Magnus nudges him with his shoulder. “Yeah, alright. Good deal.”

Kalen smiles. “I’ll miss you. I’ll miss this,” he says, point out toward the gorge. “But I’m…”

“You’re happy to get away.” Kalen nods. “Yeah, I know. I’m happy for you.”

They lean back and finish off their drinks, watching the stars overhead.
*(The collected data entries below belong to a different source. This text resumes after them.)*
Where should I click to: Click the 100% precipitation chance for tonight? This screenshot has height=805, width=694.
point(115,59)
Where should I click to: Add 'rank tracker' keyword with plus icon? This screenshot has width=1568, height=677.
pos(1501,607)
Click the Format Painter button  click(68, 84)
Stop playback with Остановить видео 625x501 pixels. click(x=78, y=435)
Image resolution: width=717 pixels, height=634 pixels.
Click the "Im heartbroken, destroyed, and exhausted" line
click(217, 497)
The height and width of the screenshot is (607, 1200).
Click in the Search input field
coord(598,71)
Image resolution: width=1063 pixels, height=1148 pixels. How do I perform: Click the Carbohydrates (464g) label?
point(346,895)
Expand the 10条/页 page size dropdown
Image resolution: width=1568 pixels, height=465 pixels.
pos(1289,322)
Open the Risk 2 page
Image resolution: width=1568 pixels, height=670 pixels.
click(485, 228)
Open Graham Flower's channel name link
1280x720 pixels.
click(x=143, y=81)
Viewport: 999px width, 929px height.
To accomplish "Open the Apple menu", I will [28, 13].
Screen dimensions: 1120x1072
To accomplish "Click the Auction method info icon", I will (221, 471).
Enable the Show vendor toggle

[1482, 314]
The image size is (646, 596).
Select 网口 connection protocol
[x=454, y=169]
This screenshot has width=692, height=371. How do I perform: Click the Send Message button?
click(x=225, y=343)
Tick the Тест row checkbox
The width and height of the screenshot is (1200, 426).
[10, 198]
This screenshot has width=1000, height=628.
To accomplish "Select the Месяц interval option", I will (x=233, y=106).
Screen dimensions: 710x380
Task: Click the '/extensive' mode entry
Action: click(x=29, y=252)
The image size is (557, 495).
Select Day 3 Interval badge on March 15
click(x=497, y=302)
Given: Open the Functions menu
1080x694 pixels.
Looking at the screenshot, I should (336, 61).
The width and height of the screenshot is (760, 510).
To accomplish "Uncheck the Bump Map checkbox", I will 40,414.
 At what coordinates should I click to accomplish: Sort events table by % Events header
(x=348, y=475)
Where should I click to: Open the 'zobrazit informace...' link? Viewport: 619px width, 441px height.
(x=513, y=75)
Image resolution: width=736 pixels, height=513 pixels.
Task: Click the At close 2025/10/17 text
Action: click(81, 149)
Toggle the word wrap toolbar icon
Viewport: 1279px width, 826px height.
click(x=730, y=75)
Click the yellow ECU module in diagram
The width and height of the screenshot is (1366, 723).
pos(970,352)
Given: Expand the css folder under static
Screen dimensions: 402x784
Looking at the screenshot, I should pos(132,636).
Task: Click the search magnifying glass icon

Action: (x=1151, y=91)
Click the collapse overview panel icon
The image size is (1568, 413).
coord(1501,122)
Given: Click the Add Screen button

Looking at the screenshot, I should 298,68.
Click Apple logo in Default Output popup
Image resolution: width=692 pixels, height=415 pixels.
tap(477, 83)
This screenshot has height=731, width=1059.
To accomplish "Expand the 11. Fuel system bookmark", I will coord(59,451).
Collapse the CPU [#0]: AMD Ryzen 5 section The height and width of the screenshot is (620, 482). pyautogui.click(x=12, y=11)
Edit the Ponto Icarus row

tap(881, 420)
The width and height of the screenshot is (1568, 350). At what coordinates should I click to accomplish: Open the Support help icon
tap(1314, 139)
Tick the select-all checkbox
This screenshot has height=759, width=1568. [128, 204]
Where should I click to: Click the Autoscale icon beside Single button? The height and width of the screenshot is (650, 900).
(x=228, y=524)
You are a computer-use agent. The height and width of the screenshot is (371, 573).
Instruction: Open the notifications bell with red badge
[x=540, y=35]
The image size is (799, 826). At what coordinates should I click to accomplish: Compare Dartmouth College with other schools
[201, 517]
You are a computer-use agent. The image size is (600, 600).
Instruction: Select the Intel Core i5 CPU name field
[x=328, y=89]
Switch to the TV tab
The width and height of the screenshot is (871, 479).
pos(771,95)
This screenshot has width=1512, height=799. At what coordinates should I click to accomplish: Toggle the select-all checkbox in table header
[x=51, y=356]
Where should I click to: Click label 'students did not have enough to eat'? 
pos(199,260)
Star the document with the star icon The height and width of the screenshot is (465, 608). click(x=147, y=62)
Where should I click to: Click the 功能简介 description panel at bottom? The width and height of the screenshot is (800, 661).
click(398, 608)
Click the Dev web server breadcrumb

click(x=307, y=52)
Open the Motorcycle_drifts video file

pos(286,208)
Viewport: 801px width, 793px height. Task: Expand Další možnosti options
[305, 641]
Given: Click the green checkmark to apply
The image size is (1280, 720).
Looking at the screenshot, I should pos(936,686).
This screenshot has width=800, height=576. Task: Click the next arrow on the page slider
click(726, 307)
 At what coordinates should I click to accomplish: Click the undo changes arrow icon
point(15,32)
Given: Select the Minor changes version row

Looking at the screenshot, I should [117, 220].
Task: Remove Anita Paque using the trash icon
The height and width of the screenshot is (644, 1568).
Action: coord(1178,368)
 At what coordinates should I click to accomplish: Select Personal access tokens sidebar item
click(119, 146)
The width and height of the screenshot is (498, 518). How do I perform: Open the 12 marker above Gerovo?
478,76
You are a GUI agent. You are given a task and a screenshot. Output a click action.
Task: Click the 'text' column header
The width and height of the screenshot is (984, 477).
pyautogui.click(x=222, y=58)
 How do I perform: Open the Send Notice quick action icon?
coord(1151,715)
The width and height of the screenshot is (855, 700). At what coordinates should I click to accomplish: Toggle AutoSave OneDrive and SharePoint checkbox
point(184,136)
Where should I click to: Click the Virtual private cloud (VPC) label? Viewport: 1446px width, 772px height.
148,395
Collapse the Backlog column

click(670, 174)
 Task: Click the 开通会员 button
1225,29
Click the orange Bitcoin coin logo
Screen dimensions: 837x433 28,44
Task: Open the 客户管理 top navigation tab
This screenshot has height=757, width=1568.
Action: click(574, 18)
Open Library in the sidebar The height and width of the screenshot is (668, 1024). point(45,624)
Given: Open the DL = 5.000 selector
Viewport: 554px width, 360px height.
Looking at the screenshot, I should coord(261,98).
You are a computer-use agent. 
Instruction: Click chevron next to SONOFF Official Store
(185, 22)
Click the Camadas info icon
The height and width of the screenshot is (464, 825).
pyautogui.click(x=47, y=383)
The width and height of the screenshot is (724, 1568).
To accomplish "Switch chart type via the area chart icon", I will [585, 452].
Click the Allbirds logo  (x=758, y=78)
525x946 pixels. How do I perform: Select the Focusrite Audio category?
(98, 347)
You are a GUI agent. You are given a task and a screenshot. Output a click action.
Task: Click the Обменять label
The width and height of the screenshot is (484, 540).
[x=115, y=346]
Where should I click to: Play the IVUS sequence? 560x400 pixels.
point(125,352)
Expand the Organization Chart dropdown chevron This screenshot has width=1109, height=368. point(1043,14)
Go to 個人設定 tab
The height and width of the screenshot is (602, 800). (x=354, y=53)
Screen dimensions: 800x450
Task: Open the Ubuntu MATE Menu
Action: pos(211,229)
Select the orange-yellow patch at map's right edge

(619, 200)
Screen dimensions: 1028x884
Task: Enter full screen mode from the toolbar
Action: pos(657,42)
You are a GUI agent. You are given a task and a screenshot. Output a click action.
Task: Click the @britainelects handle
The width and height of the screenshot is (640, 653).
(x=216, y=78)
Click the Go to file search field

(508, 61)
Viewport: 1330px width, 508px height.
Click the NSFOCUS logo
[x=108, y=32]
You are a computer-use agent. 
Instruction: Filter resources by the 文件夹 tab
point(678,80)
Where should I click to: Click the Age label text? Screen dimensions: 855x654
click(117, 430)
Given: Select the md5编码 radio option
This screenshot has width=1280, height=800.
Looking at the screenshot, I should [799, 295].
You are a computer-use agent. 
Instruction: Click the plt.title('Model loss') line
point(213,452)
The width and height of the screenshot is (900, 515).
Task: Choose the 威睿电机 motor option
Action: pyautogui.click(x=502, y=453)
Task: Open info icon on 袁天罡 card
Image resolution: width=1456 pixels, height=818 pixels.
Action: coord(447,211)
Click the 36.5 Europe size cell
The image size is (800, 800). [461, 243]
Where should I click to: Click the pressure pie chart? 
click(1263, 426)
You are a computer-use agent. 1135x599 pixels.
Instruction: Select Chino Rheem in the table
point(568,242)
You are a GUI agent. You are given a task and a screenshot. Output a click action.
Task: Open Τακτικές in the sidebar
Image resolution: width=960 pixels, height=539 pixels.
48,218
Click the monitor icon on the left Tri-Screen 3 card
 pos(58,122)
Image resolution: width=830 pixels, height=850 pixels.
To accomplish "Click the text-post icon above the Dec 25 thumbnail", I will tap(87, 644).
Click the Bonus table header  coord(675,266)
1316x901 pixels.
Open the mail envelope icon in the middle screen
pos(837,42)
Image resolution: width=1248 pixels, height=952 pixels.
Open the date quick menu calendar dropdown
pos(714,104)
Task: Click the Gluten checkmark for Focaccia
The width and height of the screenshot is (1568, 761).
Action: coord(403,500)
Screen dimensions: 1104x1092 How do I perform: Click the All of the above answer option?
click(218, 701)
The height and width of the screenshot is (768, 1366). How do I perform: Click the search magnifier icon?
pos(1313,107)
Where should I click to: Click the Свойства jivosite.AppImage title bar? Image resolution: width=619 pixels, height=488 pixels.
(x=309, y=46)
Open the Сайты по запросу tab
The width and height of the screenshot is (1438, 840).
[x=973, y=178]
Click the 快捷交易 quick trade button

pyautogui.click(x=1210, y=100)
Kalen points as something streaks across the sky, and this time around, Magnus is able to make a wish.

He has a lot to choose from — that what he has with Julia will become something more, or that he’ll be successful with his new job. Little things that could come true, shooting star or not.

A little desperately, he wishes that things won’t change. Not that nothing new will happen at all, or that things won’t be a little different a year from now. Just...the feeling. He wants to be this happy forever, and he wants Kalen and everyone else to feel the same.

It’s a silly wish, the sort of thing children ask for. But Magnus can’t remember much of being a child, so he has to do these things now.

Watching the sky overhead, it feels possible that his wish might come true, even as everything around him starts to change.